We enjoyed our stop at Frauenkirche, also known as the Cathedral of Our Dear Lady. This is the iconic church in Munich with the two domed towers. It is known for its legendary devil's footprint. The two towers (north tower 98.57 m, south tower 0.12 m less) were completed in 1488 and the church was consecrated in 1494. However, for yet another lack of money, the originally planned tall open-work spires so typical for the Gothic style could not be built and the towers had to stay uncovered until 1525.

The cathedral can hold approximately 20,000 people, and Catholic Mass is held regularly. The interior of the cathedral, which is among the largest hall churches in southern Germany, consists of the nave and two side aisles of equal height (31 metres (102 ft)). The arches were designed by Heinrich von Straubing.

Constructing a church with a capacity of 20,000 is surprising when one considers that the city only had about 13,000 inhabitants at end of the 15th Century. The interior does not overwhelm despite its size because the double-row of 22 metres (72 ft) high columns helps enclose the space. From the main portal the view seems to be only the rows of columns with no windows and translucent "walls" between the vaults through which the light seems to shine.

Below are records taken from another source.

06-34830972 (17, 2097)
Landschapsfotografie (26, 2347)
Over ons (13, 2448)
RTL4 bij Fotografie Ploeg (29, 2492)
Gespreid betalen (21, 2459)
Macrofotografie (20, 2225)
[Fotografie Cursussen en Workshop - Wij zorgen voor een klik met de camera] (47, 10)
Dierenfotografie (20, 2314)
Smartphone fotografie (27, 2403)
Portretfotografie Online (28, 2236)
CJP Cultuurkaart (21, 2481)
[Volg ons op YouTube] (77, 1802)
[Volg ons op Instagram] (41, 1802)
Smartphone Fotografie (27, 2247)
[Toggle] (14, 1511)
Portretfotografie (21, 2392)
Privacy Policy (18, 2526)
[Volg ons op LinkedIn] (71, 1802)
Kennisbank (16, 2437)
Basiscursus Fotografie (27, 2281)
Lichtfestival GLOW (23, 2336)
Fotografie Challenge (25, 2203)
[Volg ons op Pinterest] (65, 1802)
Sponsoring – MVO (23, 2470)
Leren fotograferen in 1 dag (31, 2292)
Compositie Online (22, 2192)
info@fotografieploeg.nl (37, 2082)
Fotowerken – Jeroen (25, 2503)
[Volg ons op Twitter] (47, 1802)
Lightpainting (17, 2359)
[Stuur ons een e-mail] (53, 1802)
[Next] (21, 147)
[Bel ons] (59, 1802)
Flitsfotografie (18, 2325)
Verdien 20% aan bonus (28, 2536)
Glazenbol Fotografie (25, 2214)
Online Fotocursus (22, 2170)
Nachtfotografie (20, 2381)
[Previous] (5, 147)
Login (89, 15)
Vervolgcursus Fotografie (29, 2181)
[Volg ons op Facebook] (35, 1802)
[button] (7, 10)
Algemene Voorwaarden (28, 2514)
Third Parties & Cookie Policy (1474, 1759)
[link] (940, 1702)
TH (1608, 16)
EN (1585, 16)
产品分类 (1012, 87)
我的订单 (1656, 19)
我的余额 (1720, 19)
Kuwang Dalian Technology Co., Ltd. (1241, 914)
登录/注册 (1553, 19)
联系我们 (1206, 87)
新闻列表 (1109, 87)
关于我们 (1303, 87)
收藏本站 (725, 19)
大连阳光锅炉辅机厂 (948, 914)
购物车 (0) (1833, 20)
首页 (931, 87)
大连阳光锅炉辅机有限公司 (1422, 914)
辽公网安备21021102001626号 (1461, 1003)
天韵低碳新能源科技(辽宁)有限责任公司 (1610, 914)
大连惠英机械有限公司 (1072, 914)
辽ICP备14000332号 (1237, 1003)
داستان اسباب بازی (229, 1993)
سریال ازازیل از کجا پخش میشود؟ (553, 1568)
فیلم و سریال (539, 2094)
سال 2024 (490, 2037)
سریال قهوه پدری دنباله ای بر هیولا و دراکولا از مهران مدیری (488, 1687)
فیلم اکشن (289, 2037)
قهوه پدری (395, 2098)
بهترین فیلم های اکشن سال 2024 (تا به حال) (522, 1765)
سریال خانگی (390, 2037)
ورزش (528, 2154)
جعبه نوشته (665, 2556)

The spatial effect of the church is connected with a legend about a footprint in a square tile at the entrance to the nave, the so-called "devil's footstep".This is a black mark resembling a footprint, which according to legend was where the devil stood when he curiously regarded and ridiculed the 'windowless' church that Halsbach had built. (In baroque times the high altar would obscure the one window at the very end of the church visitors can spot now when standing in the entrance hall.)
In another version of the legend, the devil made a deal with the builder to finance construction of the church on the condition that it contain no windows. The clever builder, however, tricked the devil by positioning columns so that the windows were not visible from the spot where the devil stood in the foyer. When the devil discovered that he had been tricked, he could not enter the already consecrated church. The devil could only stand in the foyer and stomp his foot furiously, which left the dark footprint that remains visible in the church's entrance today.

St. Johann Nepomuk
Legend also says the devil then rushed outside and manifested its evil spirit in the wind that furiously rages around the church. Another version of that part of the legend has it the devil came to see the construction place riding on the wind. Having completely lost his temper he stormed away forgetting the wind, that will continue to blow around the church until the day the devil comes back to reclaim it.

Another stop on our church tour: St. Johann Nepomuk, better known as the Asam Church (German: Asamkirche) is a church in Munich, southern Germany, built from 1733 to 1746 by the brothers Egid Quirin Asam and Cosmas Damian Asam as their private church. Due to resistance of the citizens, the brothers were forced to make the church accessible to the public. The church is considered to be one of the most important buildings of the main representatives of the southern German Late Baroque. This church is very narrow and very dark. You almost miss the entrance as it is tucked in between two buildings.